Sunday, December 28, 2008

The day England died: With three films being made about 1066, the bloody truth about the Norman invasion...

By Tony Rennell
Last updated at 10:16 PM on 26th December 2008

Harold wasn't killed by an arrow in the eye. The battle of Hastings was fought at Bexhill. And William the conqueror should have lost. As Hollywood gears up to recreate the day that changed England's destiny, we separate fact from fiction.

The English King was dying. The ailing Edward the Confessor had just about made it through the Christmas celebrations, but on December 28, 1065, was too sick from a series of strokes to attend the service of consecration of the majestic church, Westminster Abbey, he had personally endowed and just finished building.

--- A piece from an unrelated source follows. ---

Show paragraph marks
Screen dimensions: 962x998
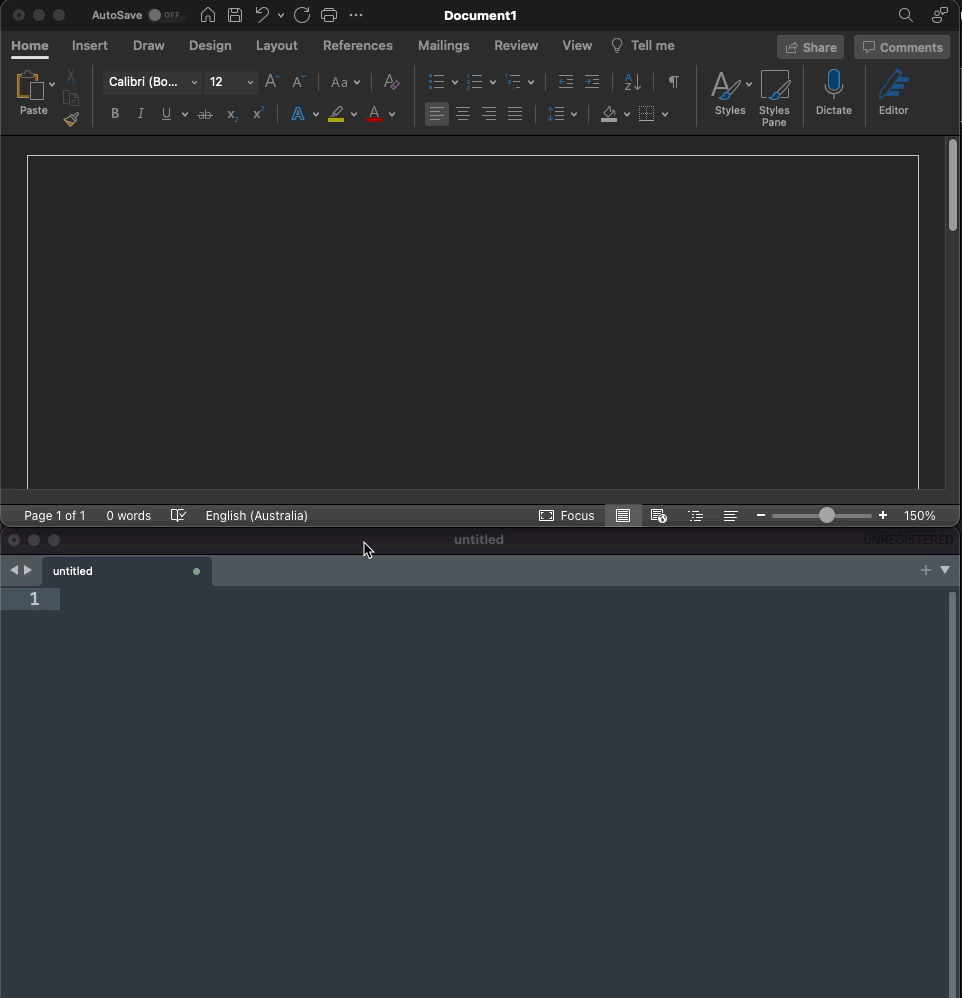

Edward was 62 years old and had reigned over his kingdom, barely keeping its warring factions together, for almost a quarter of a century. Around his bedside were gathered the greatest lords in the land, every one of them a would-be king, all of them thinking they had a chance. Edward was childless. Moreover, the monarchy was not a
strictly hereditary business since, by Saxon law, the witan, a council of nobles, had the final say in who would sit on the throne.

Edward woke from a coma to announce that he had seen an apocalyptic vision of an England consumed by fire and sword, and abandoned to the devil.


Then he croaked out his last will and testament, handing over the kingdom and its uncertain future to the protection of the tall, good-looking Harold Godwinson, lord of most of southern part of England, and the most powerful earl in the land.

It was the prize Harold had long been manoeuvring for. On the eleventh day of Christmas, Edward was dead, and on the twelfth, January 6, 1066, the new king was crowned in the abbey.

Some 150 miles away, in Rouen in France, the news of Harold’s elevation was greeted with fury by the ruler there, the pugnacious Duke William of Normandy, a crop-haired bully boy with an insatiable appetite for conquering and subduing his neighbours. England was top of his wish-list.

He believed he was Edward’s rightful successor, that the dead king had promised him as much and that Harold, who had once been his house guest for several months in the summer of 1064, had personally sworn to back his claim. Thwarted and, as he saw it, betrayed, he was determined to take by force what he believed his by right.

The countdown had begun in what would be the single most significant transition in the history of England.

By the following Christmas, handsome Harold, wrapped in a purple cloak, would be rotting in a grave beneath a pile of stones on a beach in Sussex and William the Conqueror would be sitting four-square and unmovable on his throne in London.

The coronation of English King Harold in 1066

The coronation of English King Harold in 1066

Yet it was more than just a coup d’etat, a palace revolution, that had taken place. A major shift now occurred. In language, law, local and national government, administration, architecture and culture, a new England was created, a Norman England. The country would never be the same.

But for all its significance in our history, 1066 and the Norman Conquest has never much excited storytellers or film-makers. Battles such as Agincourt, Waterloo, Trafalgar, the Somme and D-Day have all made it to celluloid, but not the one at Hastings, where William’s Normans beat Harold’s Anglo-Saxons.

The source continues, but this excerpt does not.